TEXTAUSZUG:
Kaufpreisanspruch lebt bei erfolgreicher Inzahlungnahme des PayPal-Käuferschutz wieder auf
Zunächst haben die Richter klargestellt, dass mit Eingang der PayPal-Gutschrift beim Verkäufer dessen Anspruch auf Zahlung des Kaufpreises aus § 433 Abs. 2 BGB infolge Erfüllung erlischt. Denn ab diesem Zeitpunkt kann der Verkäufer frei über das Guthaben verfügen, in dem es etwa auf sein bei PayPal hinterlegtes Bankkonto abbuchen lässt oder seinerseits für Zahlungen mittels PayPal verwendet.
Hat allerdings der Käufer, so wie hier, erfolgreich den PayPal-Käuferschutz in Anspruch genommen, dann lebt der Zahlungsanspruch des Verkäufers wieder auf. Dies deshalb weil mit der Nebenabrede, den Zahlungsdienst PayPal zu verwenden, die Vertragsparteien stillschweigend vereinbart haben, dass die mittels PayPal getilgte Kaufpreisforderung wieder begründet wird, wenn das PayPal-Konto des Verkäufers nach Maßgabe der PayPal-Käuferschutzrichtlinie belastet wird. Dies ergebe sich aus einer nach beiden Seiten hin interessengerechten Vertragsauslegung unter Berücksichtigung der zwischen PayPal und den Nutzern des Zahlungsdienstes jeweils vereinbarten Allgemeinen Geschäftsbedingungen, insbesondere der sog. PayPal-Käuferschutzrichtlinie. Diese hebe unter anderem ausdrücklich hervor, dass PayPal „lediglich“ über Anträge auf Käuferschutz entscheidet. In der im Verfahren VIII ZR 83/16 verwendeten (neueren) Fassung der PayPal-Käuferschutzrichtlinie heiße es zudem, diese berühre „die gesetzlichen und vertraglichen Rechte zwischen Käufer und Verkäufer nicht“ und sei „separat von diesen zu betrachten“. Namentlich mit Rücksicht auf diese Bestimmungen bestehe kein Zweifel, dass es dem Käufer unbenommen sein solle, anstelle eines Antrags auf Käuferschutz oder auch nach einem erfolglosen Antrag die staatlichen Gerichte in Anspruch zu nehmen, um etwa im Fall einer vom Verkäufer gar nicht oder nicht wie geschuldet erbrachten Leistung Rückgewähr des vorgeleisteten Kaufpreises zu verlangen. Vor diesem Hintergrund sei es allein interessengerecht, dass umgekehrt auch der Verkäufer nach einem erfolgreichen Antrag des Käufers auf PayPal-Käuferschutz erneut – im Wege der Wiederbegründung seines Anspruchs auf Zahlung des Kaufpreises – berechtigt sein müsse, auf die Kaufpreisforderung zurückzugreifen und zu ihrer Durchsetzung gegebenenfalls die staatlichen Gerichte anzurufen.
Dies sei auch deshalb geboten, weil PayPal nur einen vereinfachten Prüfungsmaßstab anlegt, der eine sachgerechte Berücksichtigung der Interessen beider Vertragsparteien nicht sicherzustellen vermag. Auch, wenn bei einer Bezahlung doch PayPal die Regelung zugunsten des Käufers getroffen wird, dass dieser den in Vorleistung erbrachten Kaufpreis zurückerhält, ohne darauf klagen zu müssen, bedeutet dies umgekehrt nicht, dass der Verkäufer nicht, die Berechtigung seines Anspruchs eine gerichtliche Prüfung zuführen kann.

AUFGABEN:
1 - Erklären Sie in ein bis drei Sätzen, weshalb laut Textauszug der Kaufpreisanspruch des Verkäufers mit Eingang der PayPal-Gutschrift erlischt.
2 - Bitte entnehmen Sie dem Textauszug wortgetreu die Stelle von „Dies sei auch“ bis „Prüfung zuführen kann.“.

DATEN:
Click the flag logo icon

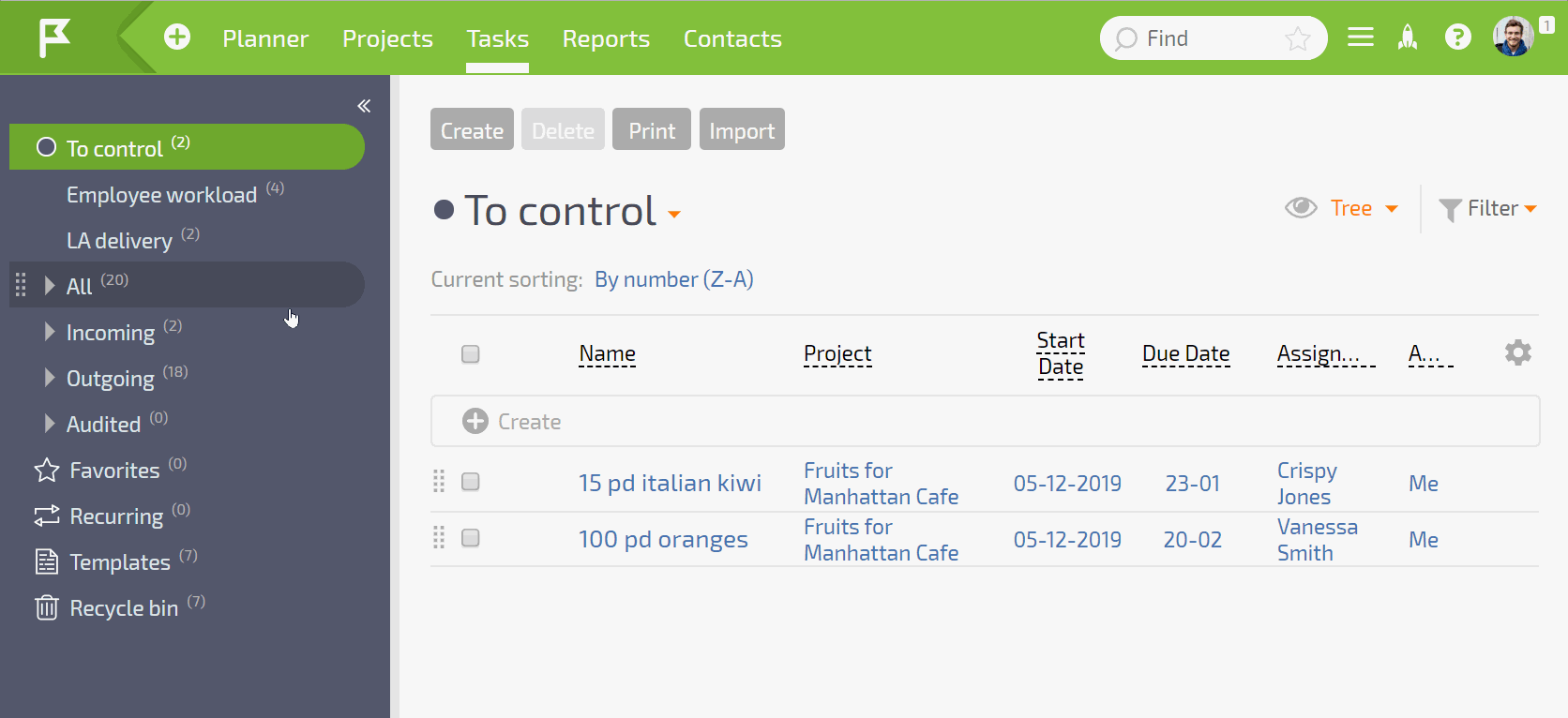tap(54, 37)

LÖSUNGEN:
1 - Der Anspruch aus § 433 Abs. 2 BGB erlischt durch Erfüllung, weil der Verkäufer ab diesem Zeitpunkt frei über das Guthaben verfügen kann. Er kann es etwa auf sein bei PayPal hinterlegtes Bankkonto abbuchen lassen oder seinerseits für Zahlungen mittels PayPal verwenden.

2 -
Dies sei auch deshalb geboten, weil PayPal nur einen vereinfachten Prüfungsmaßstab anlegt, der eine sachgerechte Berücksichtigung der Interessen beider Vertragsparteien nicht sicherzustellen vermag. Auch, wenn bei einer Bezahlung doch PayPal die Regelung zugunsten des Käufers getroffen wird, dass dieser den in Vorleistung erbrachten Kaufpreis zurückerhält, ohne darauf klagen zu müssen, bedeutet dies umgekehrt nicht, dass der Verkäufer nicht, die Berechtigung seines Anspruchs eine gerichtliche Prüfung zuführen kann.